This question evaluates understanding of SQL data manipulation skills such as aggregations, joins, NULL handling, deduplication reasoning, and user- versus person-level computations for accurate percentage metrics.

You’re given two tables. Write ANSI-SQL to answer parts (a)–(d). Treat a notification as unread if read_at IS NULL. Denominator for user-level percentages is all user_ids present in people_users (include users with zero notifications).
Schema and small samples:
people_users
| person_id | user_id |
|---|---|
| 1 | 10 |
| 1 | 11 |
| 2 | 20 |
| 3 | 30 |
| 4 | 40 |
| 4 | 41 |
notifications
| notification_id | user_id | created_at | read_at | notification_type |
|---|---|---|---|---|
| 100 | 10 | 2025-08-30 10:00:00 | NULL | message |
| 101 | 10 | 2025-08-31 12:00:00 | 2025-08-31 12:30:00 | mention |
| 102 | 11 | 2025-09-01 08:00:00 | NULL | message |
| 103 | 20 | 2025-09-01 09:00:00 | 2025-09-01 09:05:00 | follow |
| 104 | 30 | 2025-08-28 15:00:00 | NULL | message |
| 105 | 41 | 2025-08-29 17:00:00 | 2025-08-29 17:02:00 | like |
Tasks: (a) What percentage of users have at least one unread notification right now?

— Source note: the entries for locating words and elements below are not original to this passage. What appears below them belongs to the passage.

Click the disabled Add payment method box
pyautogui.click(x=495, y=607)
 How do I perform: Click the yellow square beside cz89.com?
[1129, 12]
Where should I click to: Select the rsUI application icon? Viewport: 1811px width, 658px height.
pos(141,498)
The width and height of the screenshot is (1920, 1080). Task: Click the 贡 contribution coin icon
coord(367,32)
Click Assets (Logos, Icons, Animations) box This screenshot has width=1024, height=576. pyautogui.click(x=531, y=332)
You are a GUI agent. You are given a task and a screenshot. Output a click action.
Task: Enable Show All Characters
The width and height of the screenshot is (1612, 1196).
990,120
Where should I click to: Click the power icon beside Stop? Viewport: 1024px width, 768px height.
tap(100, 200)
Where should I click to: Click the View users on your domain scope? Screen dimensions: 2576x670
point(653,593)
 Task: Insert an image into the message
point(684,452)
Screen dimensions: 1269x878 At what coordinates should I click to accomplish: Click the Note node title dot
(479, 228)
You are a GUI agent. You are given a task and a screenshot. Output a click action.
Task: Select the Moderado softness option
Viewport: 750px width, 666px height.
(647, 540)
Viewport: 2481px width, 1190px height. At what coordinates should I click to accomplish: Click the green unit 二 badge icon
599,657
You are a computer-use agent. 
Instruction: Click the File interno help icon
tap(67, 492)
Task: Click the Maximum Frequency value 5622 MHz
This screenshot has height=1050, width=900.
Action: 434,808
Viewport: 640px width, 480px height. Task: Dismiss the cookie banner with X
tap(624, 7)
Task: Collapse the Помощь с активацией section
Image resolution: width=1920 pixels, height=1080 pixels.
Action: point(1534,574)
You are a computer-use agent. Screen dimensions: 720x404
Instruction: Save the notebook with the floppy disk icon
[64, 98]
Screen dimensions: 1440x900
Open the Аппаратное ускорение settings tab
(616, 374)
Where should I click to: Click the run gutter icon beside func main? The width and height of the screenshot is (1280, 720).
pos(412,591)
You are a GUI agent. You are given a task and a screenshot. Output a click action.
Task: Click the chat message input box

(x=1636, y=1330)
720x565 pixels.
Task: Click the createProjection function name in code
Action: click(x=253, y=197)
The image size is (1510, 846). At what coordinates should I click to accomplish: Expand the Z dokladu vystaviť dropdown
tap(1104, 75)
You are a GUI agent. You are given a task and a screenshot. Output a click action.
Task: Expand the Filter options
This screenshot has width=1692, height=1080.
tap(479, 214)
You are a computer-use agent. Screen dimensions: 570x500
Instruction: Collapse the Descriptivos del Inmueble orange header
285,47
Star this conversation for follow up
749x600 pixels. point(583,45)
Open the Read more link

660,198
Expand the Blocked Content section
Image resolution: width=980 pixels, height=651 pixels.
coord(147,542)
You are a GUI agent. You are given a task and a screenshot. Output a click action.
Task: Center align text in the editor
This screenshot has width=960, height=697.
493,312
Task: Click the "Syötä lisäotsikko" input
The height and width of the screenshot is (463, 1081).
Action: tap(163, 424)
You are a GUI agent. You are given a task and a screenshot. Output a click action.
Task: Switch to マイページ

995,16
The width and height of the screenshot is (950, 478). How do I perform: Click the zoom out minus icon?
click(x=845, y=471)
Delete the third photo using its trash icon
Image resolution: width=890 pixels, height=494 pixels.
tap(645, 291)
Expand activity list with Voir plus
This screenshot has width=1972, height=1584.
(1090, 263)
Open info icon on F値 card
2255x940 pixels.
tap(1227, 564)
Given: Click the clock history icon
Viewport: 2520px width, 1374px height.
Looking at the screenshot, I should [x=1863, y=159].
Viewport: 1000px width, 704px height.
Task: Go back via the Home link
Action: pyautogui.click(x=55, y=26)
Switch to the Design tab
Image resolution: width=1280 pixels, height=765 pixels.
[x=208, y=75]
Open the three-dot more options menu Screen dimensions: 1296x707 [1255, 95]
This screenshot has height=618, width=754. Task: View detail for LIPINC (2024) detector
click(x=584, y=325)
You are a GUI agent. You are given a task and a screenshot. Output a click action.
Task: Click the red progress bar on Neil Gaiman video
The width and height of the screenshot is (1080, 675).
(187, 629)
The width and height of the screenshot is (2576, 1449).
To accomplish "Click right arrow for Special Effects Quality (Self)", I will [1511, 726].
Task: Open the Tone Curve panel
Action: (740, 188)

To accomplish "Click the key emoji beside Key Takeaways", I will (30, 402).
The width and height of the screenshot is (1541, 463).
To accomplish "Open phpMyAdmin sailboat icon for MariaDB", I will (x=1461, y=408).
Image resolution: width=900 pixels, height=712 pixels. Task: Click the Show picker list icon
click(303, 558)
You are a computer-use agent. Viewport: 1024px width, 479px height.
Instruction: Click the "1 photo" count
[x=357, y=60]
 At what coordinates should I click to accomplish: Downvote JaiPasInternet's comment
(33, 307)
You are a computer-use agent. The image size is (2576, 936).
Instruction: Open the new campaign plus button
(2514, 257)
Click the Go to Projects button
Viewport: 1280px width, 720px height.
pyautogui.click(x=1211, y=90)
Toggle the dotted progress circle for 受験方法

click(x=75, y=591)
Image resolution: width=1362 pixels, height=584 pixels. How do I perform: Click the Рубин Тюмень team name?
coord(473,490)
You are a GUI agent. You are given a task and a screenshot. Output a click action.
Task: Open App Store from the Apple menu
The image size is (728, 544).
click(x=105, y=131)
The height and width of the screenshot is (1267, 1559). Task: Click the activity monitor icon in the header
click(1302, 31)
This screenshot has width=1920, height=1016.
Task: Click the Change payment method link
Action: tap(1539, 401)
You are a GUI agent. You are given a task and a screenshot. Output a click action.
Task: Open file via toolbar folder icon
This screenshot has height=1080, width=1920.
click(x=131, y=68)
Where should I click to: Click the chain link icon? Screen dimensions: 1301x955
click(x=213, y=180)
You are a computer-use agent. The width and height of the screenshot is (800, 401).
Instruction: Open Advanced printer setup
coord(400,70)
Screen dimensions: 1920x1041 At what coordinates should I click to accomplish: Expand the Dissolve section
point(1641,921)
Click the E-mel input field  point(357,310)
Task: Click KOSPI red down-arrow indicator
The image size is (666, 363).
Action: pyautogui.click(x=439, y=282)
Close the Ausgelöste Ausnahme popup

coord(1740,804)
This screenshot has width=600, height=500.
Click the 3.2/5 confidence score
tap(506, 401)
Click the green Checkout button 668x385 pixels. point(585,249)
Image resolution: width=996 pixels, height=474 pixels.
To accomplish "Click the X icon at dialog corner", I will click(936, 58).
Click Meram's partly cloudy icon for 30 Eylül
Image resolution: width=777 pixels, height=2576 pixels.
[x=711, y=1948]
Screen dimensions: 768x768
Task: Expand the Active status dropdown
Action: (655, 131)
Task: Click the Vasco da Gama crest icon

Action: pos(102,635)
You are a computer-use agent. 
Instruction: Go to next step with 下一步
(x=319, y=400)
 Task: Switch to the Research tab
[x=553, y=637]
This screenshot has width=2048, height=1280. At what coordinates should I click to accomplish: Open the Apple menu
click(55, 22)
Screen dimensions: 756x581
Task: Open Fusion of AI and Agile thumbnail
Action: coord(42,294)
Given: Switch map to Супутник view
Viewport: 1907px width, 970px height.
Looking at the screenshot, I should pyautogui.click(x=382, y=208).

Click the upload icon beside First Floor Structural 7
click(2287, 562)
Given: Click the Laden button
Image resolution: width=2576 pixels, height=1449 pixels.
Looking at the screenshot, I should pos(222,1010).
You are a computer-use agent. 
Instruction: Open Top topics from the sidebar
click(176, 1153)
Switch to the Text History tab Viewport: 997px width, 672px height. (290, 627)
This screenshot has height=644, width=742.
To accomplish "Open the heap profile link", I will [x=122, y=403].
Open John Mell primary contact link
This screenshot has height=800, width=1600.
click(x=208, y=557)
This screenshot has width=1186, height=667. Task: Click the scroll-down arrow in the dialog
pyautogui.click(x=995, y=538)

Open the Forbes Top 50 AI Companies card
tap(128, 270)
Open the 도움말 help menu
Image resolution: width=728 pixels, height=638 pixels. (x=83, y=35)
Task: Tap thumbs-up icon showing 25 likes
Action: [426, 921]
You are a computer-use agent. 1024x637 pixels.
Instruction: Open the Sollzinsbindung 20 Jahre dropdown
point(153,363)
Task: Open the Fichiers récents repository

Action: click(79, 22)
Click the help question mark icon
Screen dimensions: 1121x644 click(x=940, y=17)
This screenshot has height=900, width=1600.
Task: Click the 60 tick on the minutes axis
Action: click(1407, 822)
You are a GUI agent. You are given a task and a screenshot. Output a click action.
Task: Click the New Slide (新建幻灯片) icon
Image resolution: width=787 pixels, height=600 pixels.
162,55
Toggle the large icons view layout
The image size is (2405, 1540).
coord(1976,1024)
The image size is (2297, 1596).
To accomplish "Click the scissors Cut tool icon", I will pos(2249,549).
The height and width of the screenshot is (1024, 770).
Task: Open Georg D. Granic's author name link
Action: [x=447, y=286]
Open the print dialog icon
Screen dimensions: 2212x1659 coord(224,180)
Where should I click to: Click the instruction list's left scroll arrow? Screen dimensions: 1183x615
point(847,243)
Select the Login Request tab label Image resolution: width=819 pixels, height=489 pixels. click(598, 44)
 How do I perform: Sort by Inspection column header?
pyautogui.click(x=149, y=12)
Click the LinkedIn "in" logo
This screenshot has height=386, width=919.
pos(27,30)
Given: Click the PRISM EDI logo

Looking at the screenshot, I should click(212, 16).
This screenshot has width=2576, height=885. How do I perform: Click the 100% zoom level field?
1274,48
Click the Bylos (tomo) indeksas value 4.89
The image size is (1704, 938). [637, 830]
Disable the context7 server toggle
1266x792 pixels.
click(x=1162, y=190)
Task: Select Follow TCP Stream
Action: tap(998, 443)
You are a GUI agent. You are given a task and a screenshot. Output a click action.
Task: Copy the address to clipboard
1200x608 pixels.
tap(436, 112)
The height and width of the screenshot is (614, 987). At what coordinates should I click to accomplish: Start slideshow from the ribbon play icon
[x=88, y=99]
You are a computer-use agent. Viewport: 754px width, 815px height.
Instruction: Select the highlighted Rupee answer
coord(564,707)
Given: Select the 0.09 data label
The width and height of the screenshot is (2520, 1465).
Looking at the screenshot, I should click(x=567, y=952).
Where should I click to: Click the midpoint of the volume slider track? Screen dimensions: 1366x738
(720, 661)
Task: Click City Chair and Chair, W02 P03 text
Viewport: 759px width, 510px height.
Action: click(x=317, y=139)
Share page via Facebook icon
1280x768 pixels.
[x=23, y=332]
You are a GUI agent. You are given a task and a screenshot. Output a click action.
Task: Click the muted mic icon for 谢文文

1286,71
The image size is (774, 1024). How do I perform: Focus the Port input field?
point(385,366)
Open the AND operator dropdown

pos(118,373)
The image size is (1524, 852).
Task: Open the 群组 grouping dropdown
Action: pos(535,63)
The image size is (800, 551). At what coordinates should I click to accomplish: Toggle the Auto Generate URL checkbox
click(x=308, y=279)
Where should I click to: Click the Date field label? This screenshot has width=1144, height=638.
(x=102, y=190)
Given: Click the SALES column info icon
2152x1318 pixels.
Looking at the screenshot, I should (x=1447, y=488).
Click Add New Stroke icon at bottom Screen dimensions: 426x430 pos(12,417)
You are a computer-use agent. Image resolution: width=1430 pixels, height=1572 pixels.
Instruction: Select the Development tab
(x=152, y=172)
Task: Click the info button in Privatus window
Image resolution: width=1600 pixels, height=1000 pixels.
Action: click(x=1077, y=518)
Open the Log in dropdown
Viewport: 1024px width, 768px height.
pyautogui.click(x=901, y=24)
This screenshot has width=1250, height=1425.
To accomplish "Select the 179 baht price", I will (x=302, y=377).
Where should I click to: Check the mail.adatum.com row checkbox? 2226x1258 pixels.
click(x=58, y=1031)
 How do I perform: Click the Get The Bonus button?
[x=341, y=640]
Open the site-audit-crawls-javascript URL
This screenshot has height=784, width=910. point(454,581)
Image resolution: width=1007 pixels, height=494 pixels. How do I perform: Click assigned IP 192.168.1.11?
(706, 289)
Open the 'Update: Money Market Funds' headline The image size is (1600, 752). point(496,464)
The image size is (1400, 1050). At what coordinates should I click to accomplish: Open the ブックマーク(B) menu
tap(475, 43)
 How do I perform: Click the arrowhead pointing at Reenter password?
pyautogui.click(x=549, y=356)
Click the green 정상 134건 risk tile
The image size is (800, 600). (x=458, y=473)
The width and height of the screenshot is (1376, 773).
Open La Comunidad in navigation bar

Return both numerator, denominator, and percentage with 2 decimals. (b) Break (a) down by notification_type (i.e., percentage of users who have ≥1 unread of each type). Users may appear in multiple types; report each type’s numerator, denominator, and percentage. (c) What percentage of persons (distinct person_id) have multiple accounts (>1 user_id)? Report both the percent of persons with multiple accounts and the percent of user_ids that belong to such multi-account persons. (d) Make your queries robust to duplicate rows in notifications (e.g., same notification_id accidentally logged twice). Explain your deduping assumption briefly in a SQL comment.